Move with it.
Move with the prickles of anxiety of living in a new place, new transportation, new job. Move with the fear of not creating my own project yet, not being ready, what if I disappoint you? Move with the excitement of rooming with friends, of living in the city, of doing something new. Move with the research opportunity—that pressure to do well, that potential. Today I’m moving into my MIT frat house in Boston, and tomorrow morning I start my summer research internship at Harvard Medical School.
Be on your game, everyone says. I want 100% for as long as you can give it. During my week at the Illinois Summer Neuroscience Institute, I asked their graduates: “Is science always so hard? Does everyone work as hard as you, or are there other jobs?” Well, they said, I heard on a TED Talk that 95 percent of jobs are either hard or boring. Citing TED Talks, falling off that edge: I hope this will be my life.
Move with a weeklong institute spent with new friends. We toured the U of Illinois’s simulator lab, their MRI machines, played with mice, dissected sheep brains, and listened to research talks. We shadowed graduate students, heard about their experiences, walked through the application process, went bowling at night. Just pour in attention and social grins: work and play at its best. I learned much about my future career, and left enlivened by what I still need to do. Pressure again, and potential. A pairing to embrace.
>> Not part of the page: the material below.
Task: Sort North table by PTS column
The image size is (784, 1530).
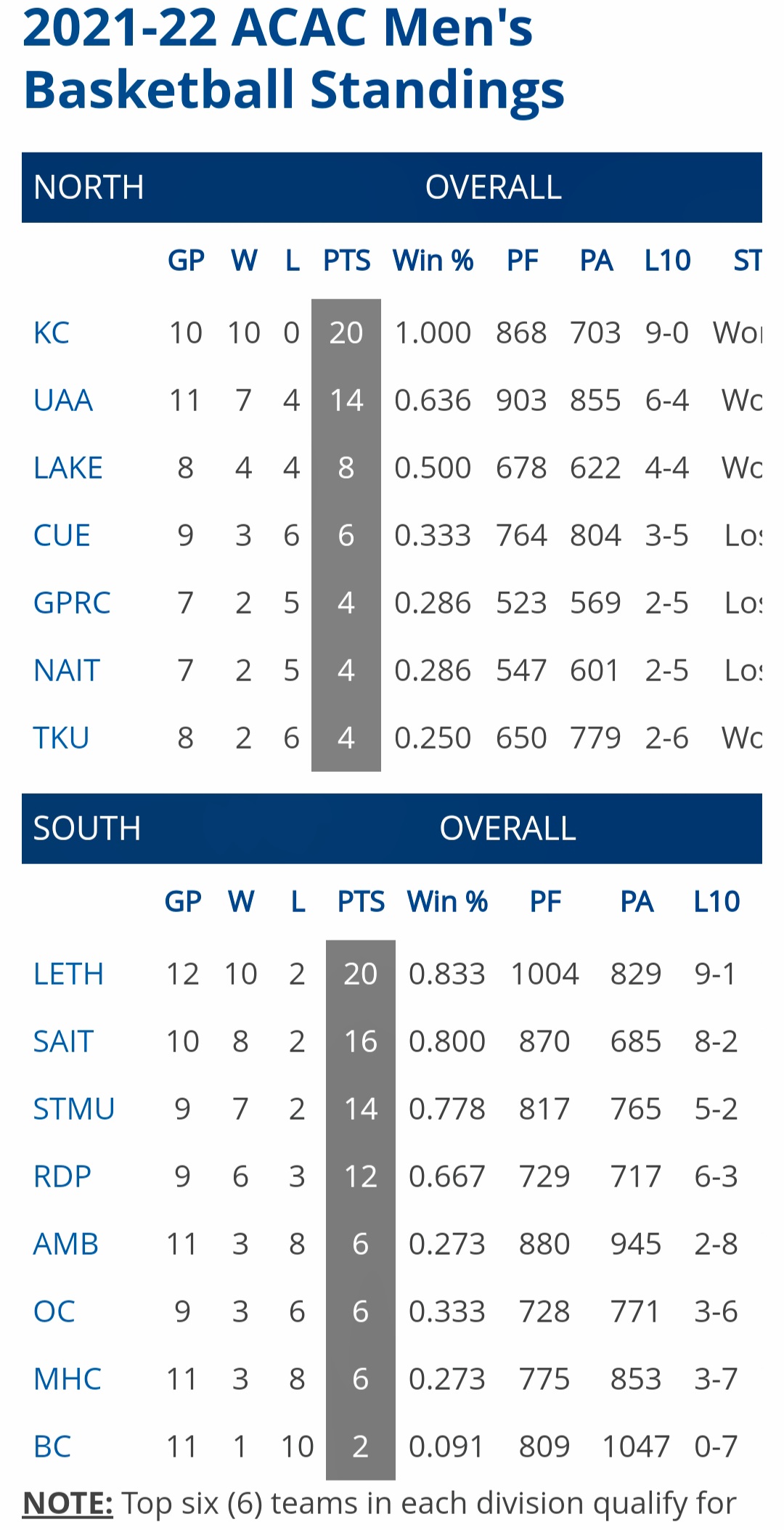Action: [x=347, y=261]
School’s over, and I expected a wave of realization to hit, reminding me of how far I’ve come and how far I’ve yet to go. It hasn’t hit yet—I forget these things only happen twice a year. I’ve already had my breakdown in February; I’ve a few months to go until the next. Grades come out next week or so; school doesn’t start again until September. Move with it.
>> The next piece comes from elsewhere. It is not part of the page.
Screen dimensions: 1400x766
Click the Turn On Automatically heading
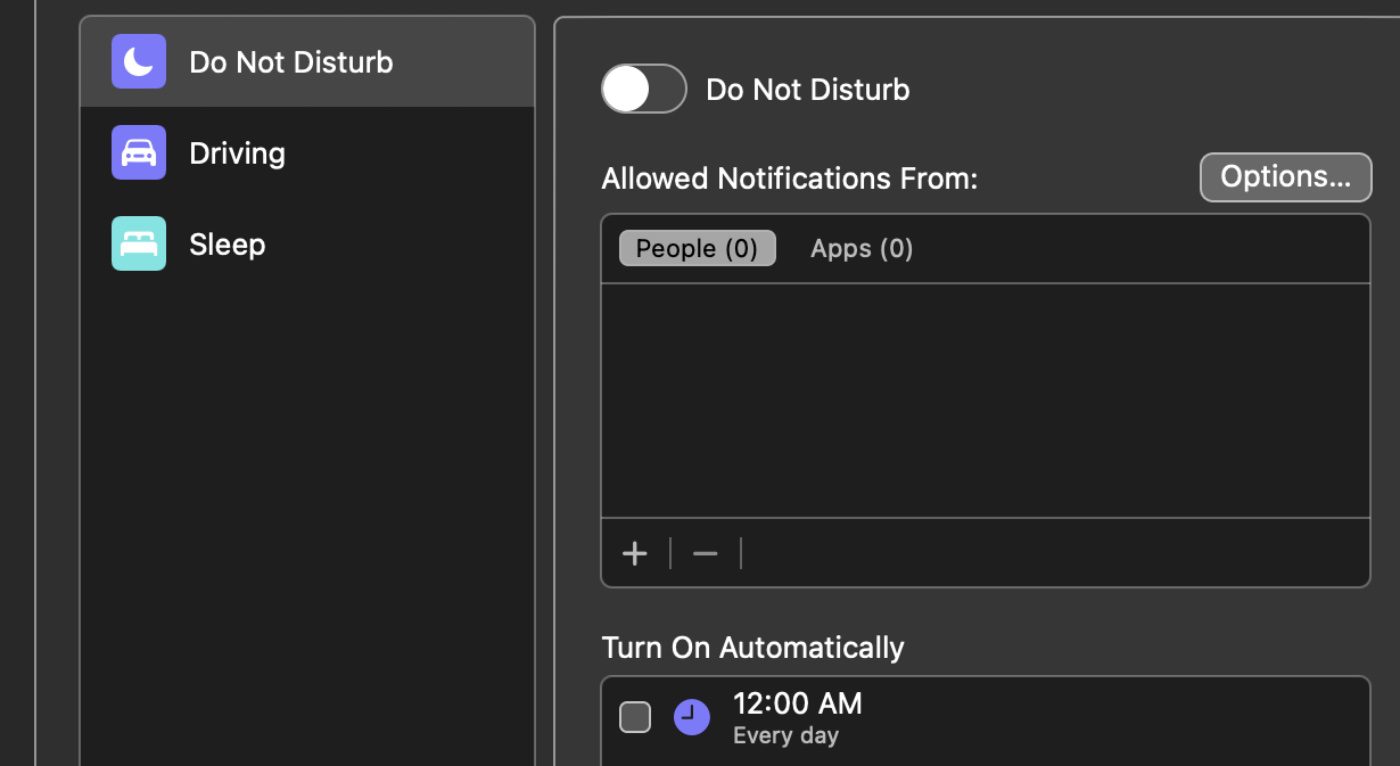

Sweep along with vacation. My institute first: so much science, so much friends; and these past two days have been the best vacation I could wish for. Two nights in a real bed, sleeping more than eight hours, rain pounding on the roof in a thunderstorm. Meeting up with family, staying with my sister and father, uncle and aunt, seeing movies. Star Trek, the prequel, then Star Trek, in theaters. Sitting in the car singing to the music on high. Walking around campus, talking about our people. Sitting silent, staring out at cornfields. Playing trivia with my cousins.
Thank you for those who serve and who served. I watch President Obama give a speech; I hear the somber horn’s melody on the airport TV. Thank you.
That’s all I have, readers. Questions and comments welcome as always. So much to play with, so many places left to go. Move with it.